Thursday, July 14, 2011

Forgiving .... or at least trying .... Part 1

FORGIVE

Okay, so that's the message of the week at Church, and I'm honestly really trying to forgive a lot of people in my life. Trying  being the key word in that sentence. And in my quest to find the compassionate part of me that wants to forgive the people who have hurt me I have come to the conclusion that I have to let out the hurt. The best way to let out the hurt is to talk about it. At least that's what I'm going to try.... we'll see if it works.

My Dad, wow, where to start. My Dad and I used to be so close. I remember being a little girl riding on his shoulders. I remember him sharing my passion for riding and feeling like he was proud of me every time I accomplished something new with a horse. I remember going on his motorcycle around the Yorkshire countryside looking for the perfect riding school. I remember him paying £10 to buy back a "Sootie" puppet that I donated to the school sale and then changed my mind.

Then something changed... I became a MONSTER teenager!! I started to think for myself (mostly). I started to develop my own ideals. I started to see the flaws in my flawless parents. I started to question what didn't seem right to me and in my father's eyes I became tarnished and damaged goods. He coached gymnastics and I was always compared to the girls he coached. I was never smart enough, never skinny enough, never quiet enough, never good enough. My Dad was no longer the man who hoisted me onto his shoulders when I told him I couldn't walk any more, "I've only got little legs". My Dad was now the man that had had multiple affairs and had dragged my Mom and I away from all of our family. My Dad was the man that made us walk on egg shells because of his temper. He was the man that had to have things his way. His favorite quote was "choose to be right or choose to be happy" to him the only way to be "happy" was to be "right". That was my first experience with heartbreak.

I was involved in theatre throughout high school and into college and I worked really HARD  at what I did. I student directed the fall show my senior year. I was so excited for my parents to see the outcome of my efforts. My Mom and Dad arrived. Mom looked like she'd been crying. Dad was in a foul mood and complained that he had to get back to the gym. Again, someone else's kid was waiting. I didn't matter. He stayed and enjoyed the show. Then compared our little theatre to some of the more lavish high school theatres in the area. Again, I wasn't good enough.

As I transitioned from childhood to adulthood this feeling of inadequacy followed me. It still does. I still feel like I will never be good enough, never enough for anyone to really love. I will always be the little girl who got it wrong. The child who listened to her parents argue at night and prayed that I could escape.
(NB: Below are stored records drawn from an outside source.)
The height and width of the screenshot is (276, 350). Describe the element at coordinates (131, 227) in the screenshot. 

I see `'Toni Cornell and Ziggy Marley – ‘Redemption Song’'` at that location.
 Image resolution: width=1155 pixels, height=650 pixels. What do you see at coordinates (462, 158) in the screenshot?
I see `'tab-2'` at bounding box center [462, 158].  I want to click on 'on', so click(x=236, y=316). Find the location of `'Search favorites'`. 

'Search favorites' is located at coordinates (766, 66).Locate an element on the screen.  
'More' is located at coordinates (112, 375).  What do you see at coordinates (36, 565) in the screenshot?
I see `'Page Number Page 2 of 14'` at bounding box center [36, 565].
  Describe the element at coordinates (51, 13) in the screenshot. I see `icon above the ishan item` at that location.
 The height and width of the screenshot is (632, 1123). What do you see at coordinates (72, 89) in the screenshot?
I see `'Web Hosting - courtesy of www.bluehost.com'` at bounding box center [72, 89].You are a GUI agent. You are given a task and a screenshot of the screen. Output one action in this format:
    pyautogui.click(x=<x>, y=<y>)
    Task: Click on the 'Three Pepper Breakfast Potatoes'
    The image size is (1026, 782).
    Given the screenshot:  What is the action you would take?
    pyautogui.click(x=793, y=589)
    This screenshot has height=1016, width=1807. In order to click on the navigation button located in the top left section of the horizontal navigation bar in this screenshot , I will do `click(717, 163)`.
The child who wanted to run away but didn't because I knew I'd get that wrong. I took all of this into adulthood with me ... no wonder I made such nightmare, horrible, disgusting, stupid  poor choices when it came to my relationships. I have spent my entire life waiting for people to walk out on me.

I will never again be that innocent child who held her father's hand so trustingly, knowing that he would always be there for me.

 I will never again dance on Daddy's shoes.

I will ALWAYS remember how much it hurt to be let down.



And I forgive him. I forgive him.


I still hurt and I'm still disappointed but I have learned a lot. I have learned what I want to do right as a parent and what I don't want to do. I have learned that time is the greatest gift. That patience, while not always easy to come by, is priceless. That sacrifice doesn't go hand in hand with resentment.

Writing this stirred up a lot of emotions that I have tried to ignore for a long time. It has forced me to acknowledge them. My Dad was the first person to let me down, but not the last, and the last one who did won't be the last either. It's part of life. People come into our lives for varying lengths of time and the imprint they leave can last minutes or a lifetime. What imprint will I leave? Will I be remembered as someone who forgave people who hurt me? Will I be remembered as a good Mom? Who knows. Only time will tell....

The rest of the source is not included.